Task directions ->
Extract the line that contains "Frequently Asked Questions (222, 2227)" and every line after it through the end of the records below, exactly as written, leaving out any pictures.

[Stored items]

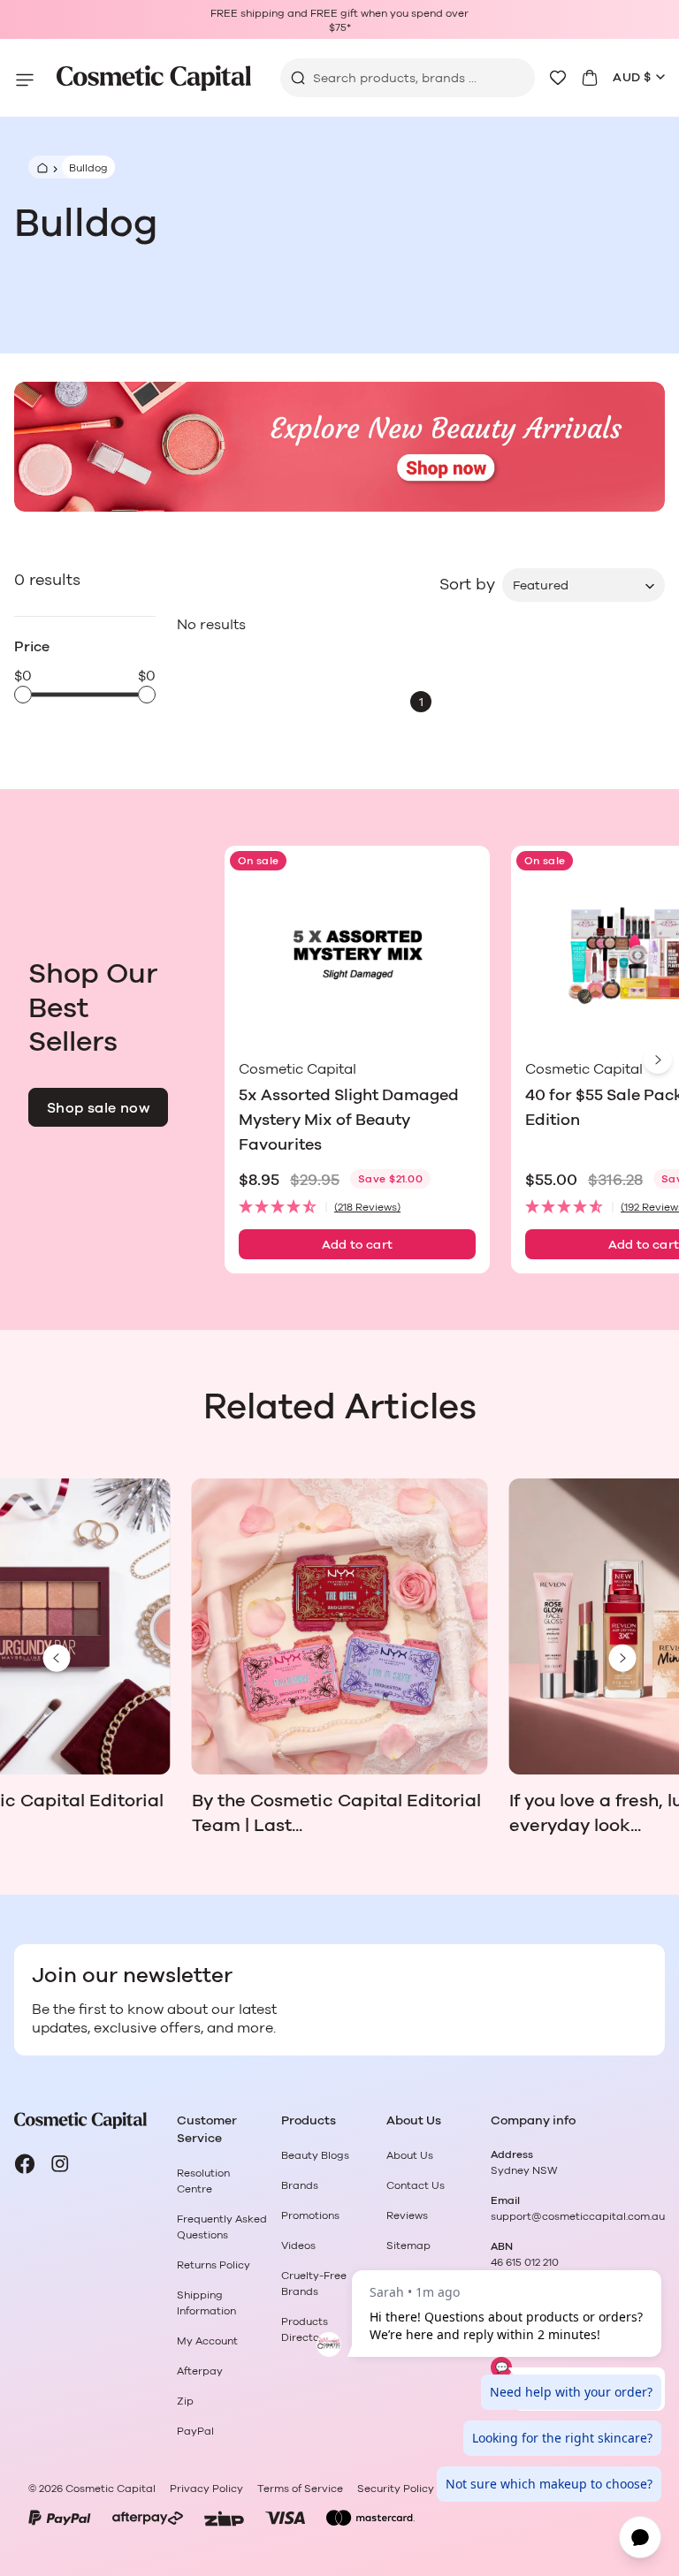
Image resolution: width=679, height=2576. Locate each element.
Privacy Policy (206, 2488)
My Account (207, 2341)
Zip (185, 2401)
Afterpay (200, 2371)
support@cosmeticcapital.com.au (578, 2216)
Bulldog (88, 168)
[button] (357, 1208)
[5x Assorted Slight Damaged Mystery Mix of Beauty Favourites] (357, 956)
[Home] (39, 167)
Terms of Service (300, 2488)
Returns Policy (213, 2265)
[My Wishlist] (558, 78)
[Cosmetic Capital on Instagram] (60, 2164)
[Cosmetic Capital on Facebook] (24, 2164)
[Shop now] (339, 447)
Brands (299, 2185)
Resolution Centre (203, 2181)
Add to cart (357, 1245)
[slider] (23, 694)
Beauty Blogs (315, 2155)
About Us (409, 2155)
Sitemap (408, 2245)
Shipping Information (206, 2303)
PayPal (195, 2431)
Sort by (467, 585)
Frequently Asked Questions (222, 2227)
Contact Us (415, 2185)
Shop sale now (98, 1108)
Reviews (407, 2215)
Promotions (310, 2215)
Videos (298, 2245)
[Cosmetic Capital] (154, 78)
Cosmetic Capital (110, 2488)
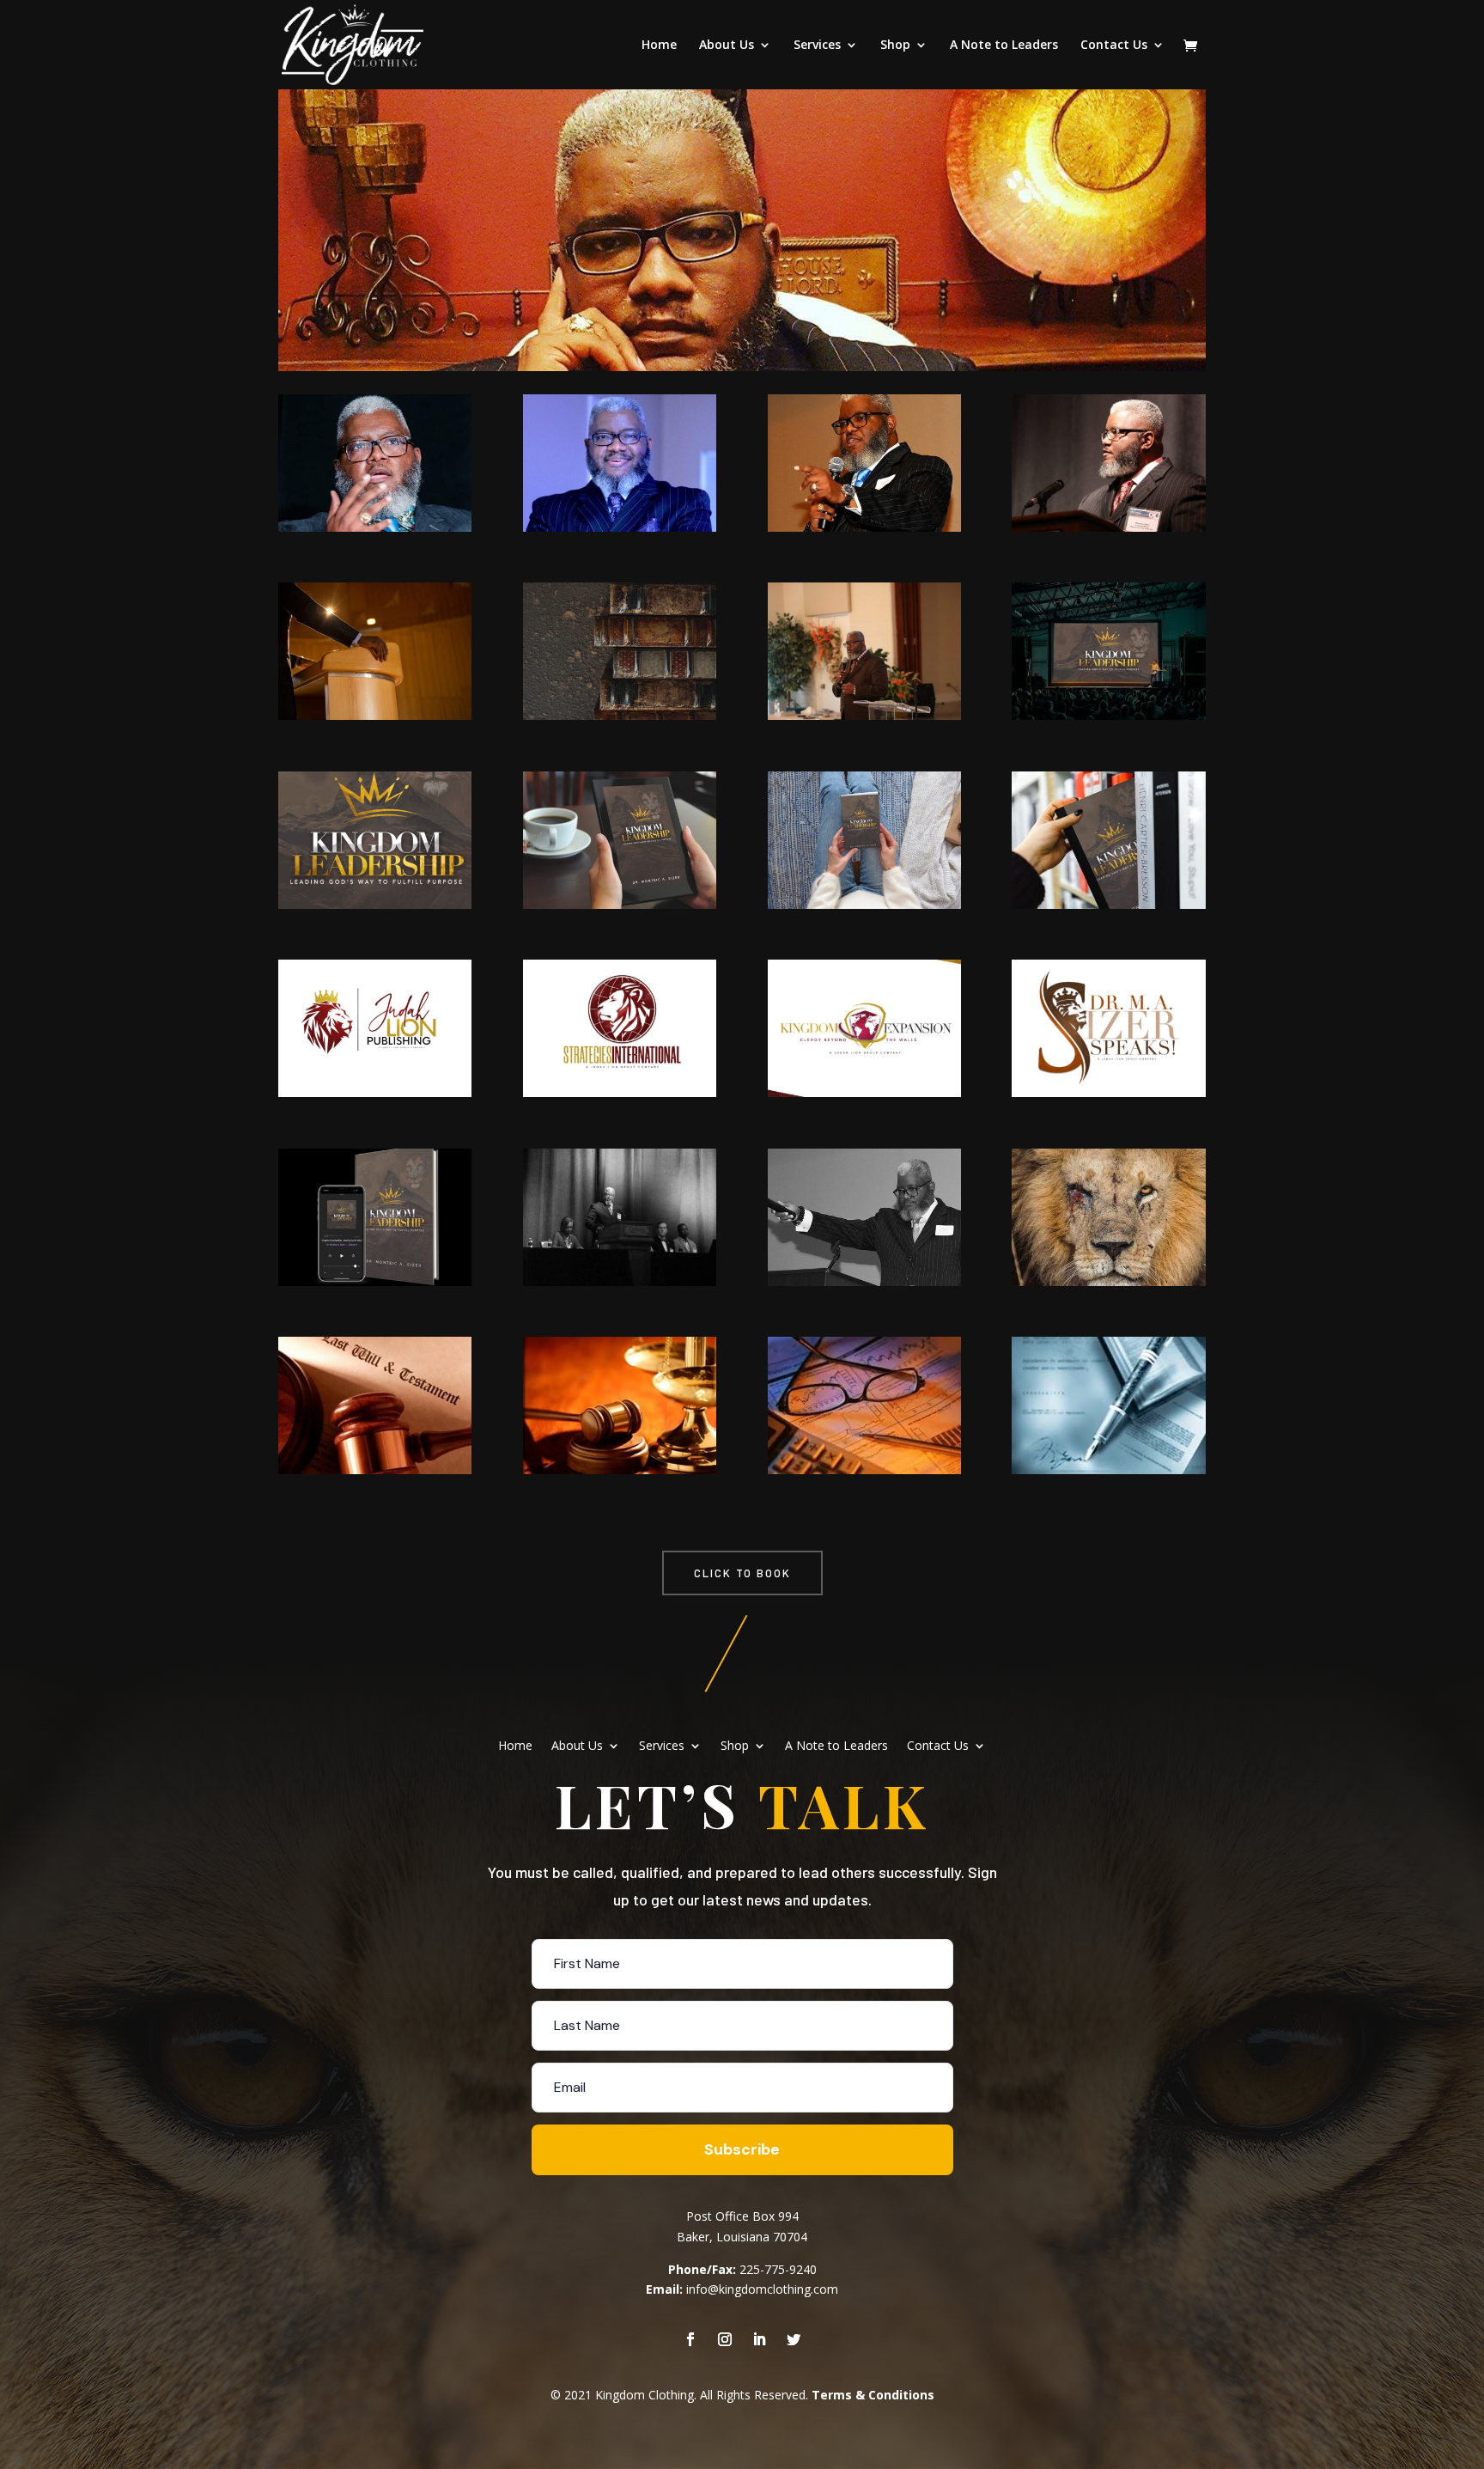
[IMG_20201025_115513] (1108, 904)
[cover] (374, 904)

Response to this task ->
Frequently Asked Questions (222, 2227)
Contact Us (415, 2185)
Shop sale now (98, 1108)
Reviews (407, 2215)
Promotions (310, 2215)
Videos (298, 2245)
[Cosmetic Capital] (154, 78)
Cosmetic Capital (110, 2488)
[IMG_20201025_115513] (1108, 904)
[cover] (374, 904)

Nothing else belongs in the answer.